ACTIVITY —
Exclude the pictures, then repeat exactly each line from the one containing "Given: Open the IOWait color picker" to the final line of the records that follow.
DATA START
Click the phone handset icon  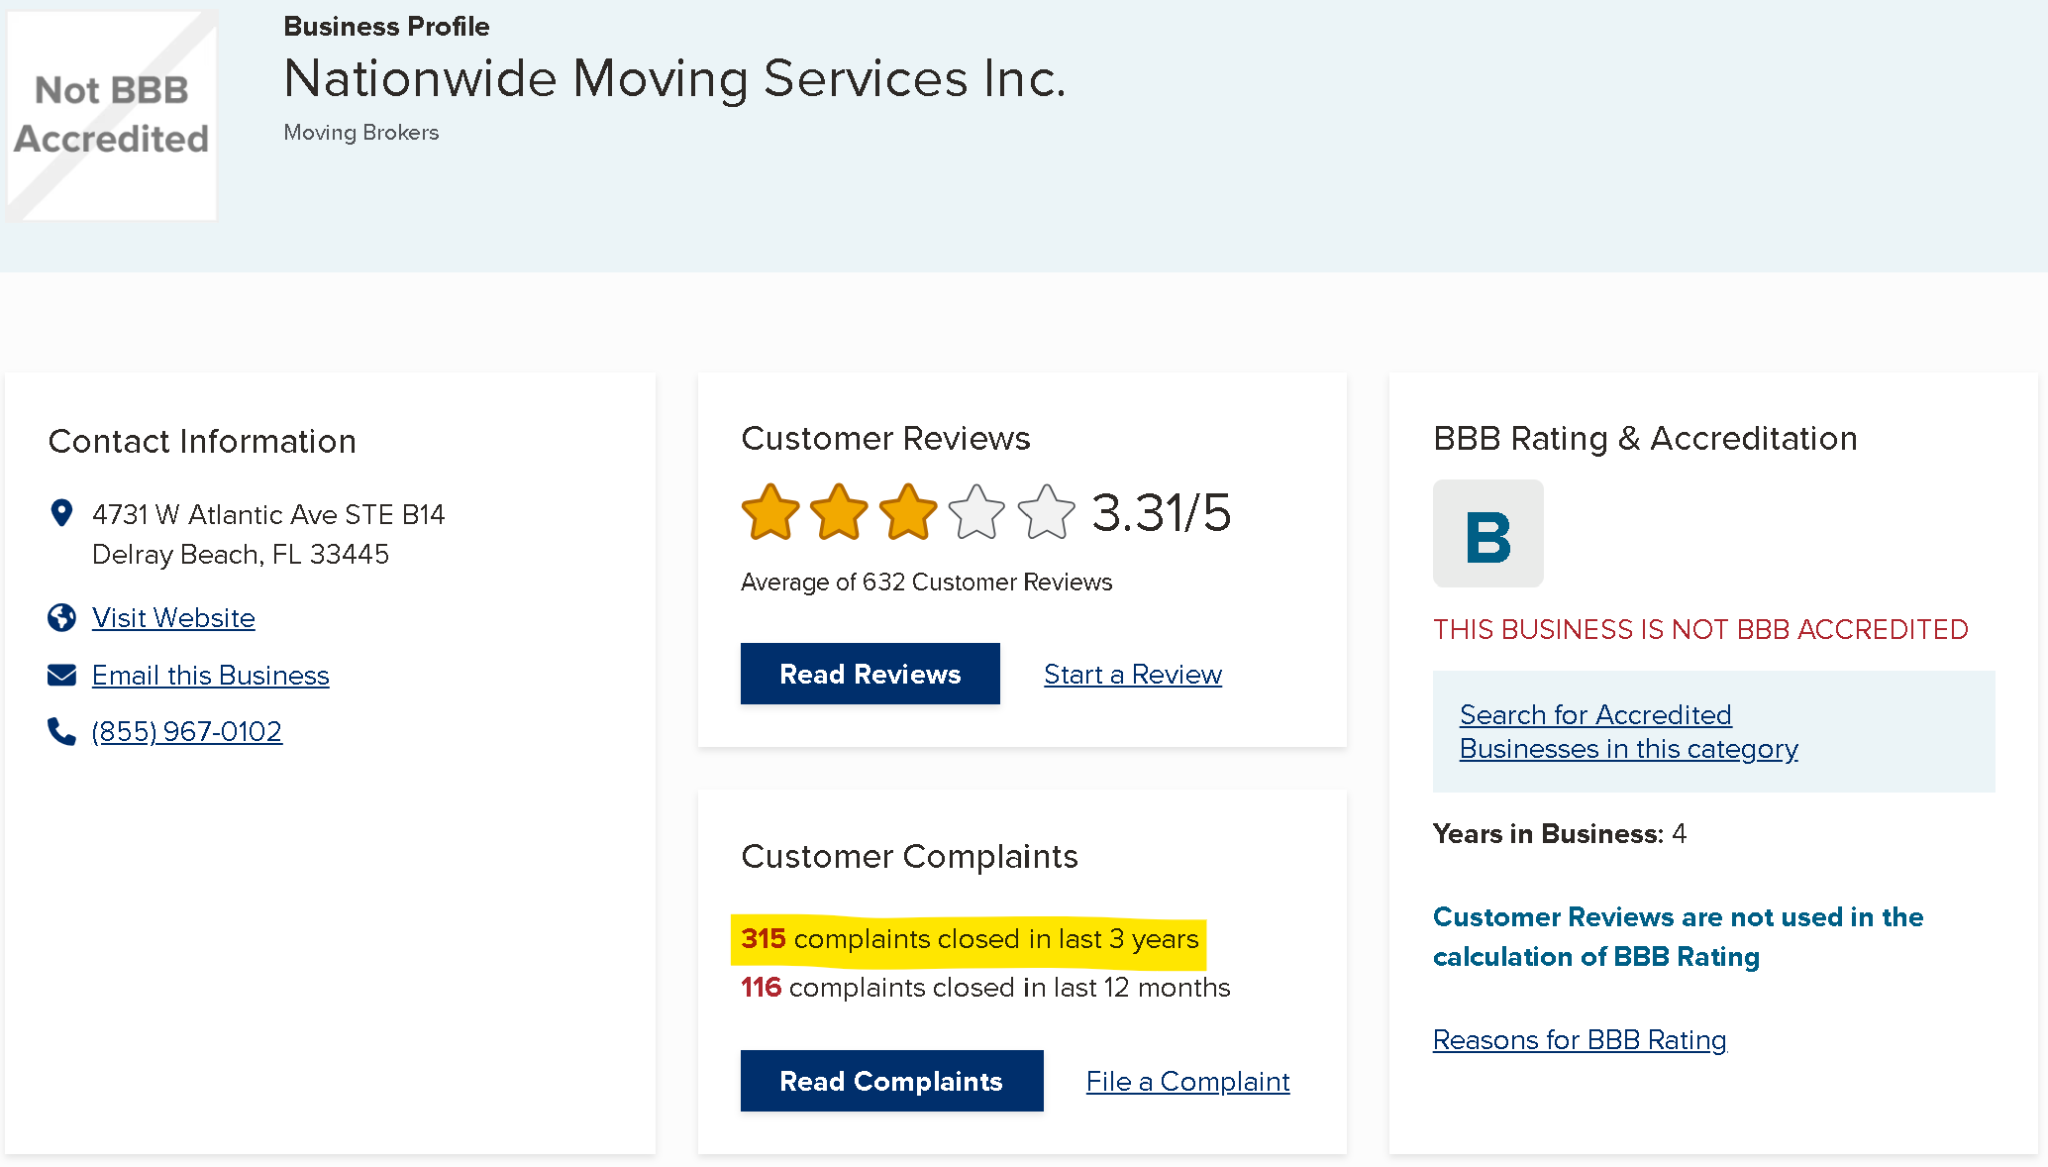coord(61,731)
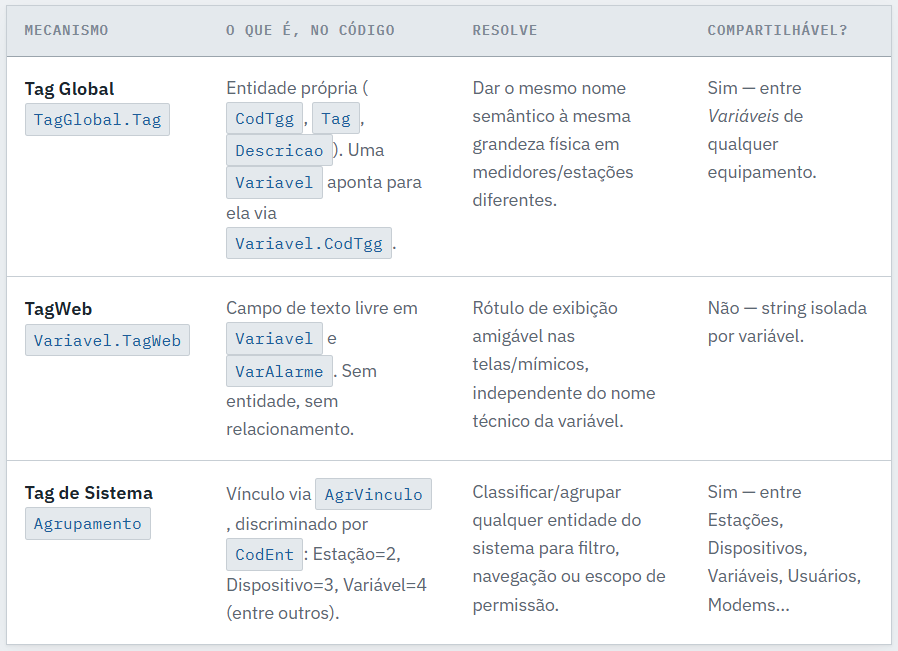This screenshot has height=651, width=898.
Task: Click the 'Não — string isolada' cell text
Action: (787, 308)
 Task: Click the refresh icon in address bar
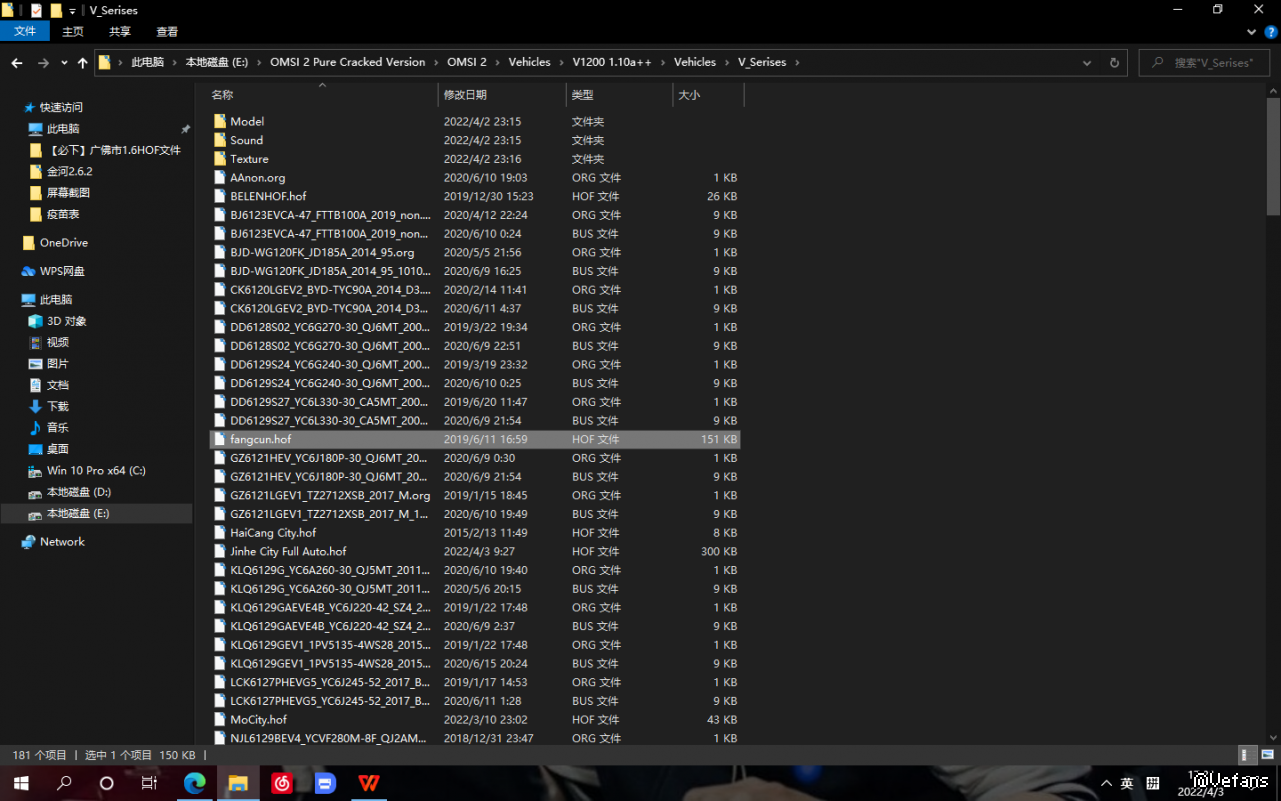[1114, 62]
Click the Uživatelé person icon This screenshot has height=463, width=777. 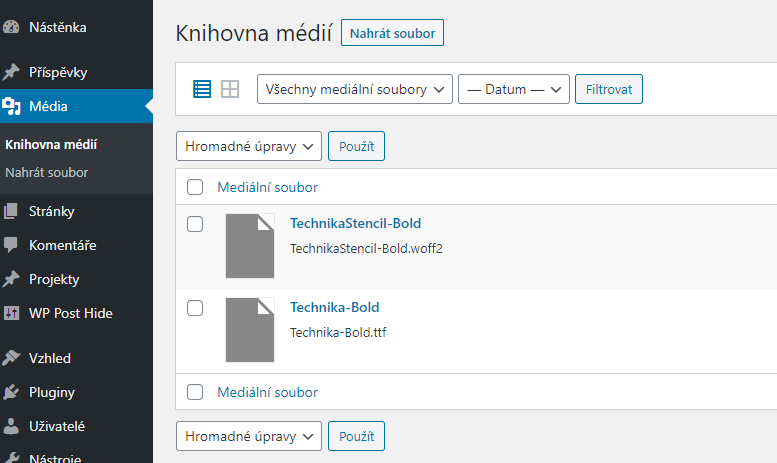pyautogui.click(x=11, y=426)
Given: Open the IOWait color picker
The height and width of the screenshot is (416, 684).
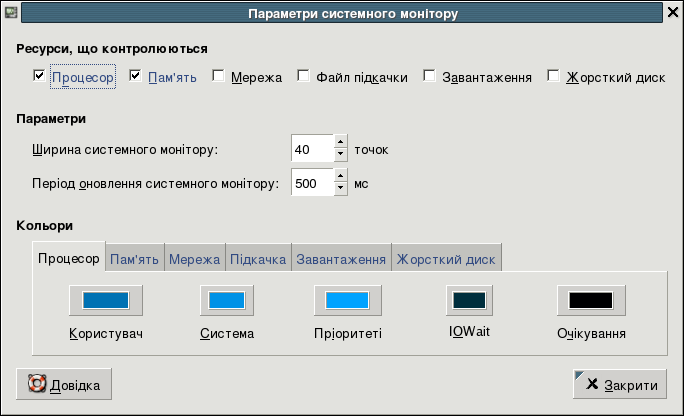Looking at the screenshot, I should tap(469, 300).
DATA END
YOUR RESPONSE —
Given: Open the IOWait color picker
The height and width of the screenshot is (416, 684).
Looking at the screenshot, I should tap(469, 300).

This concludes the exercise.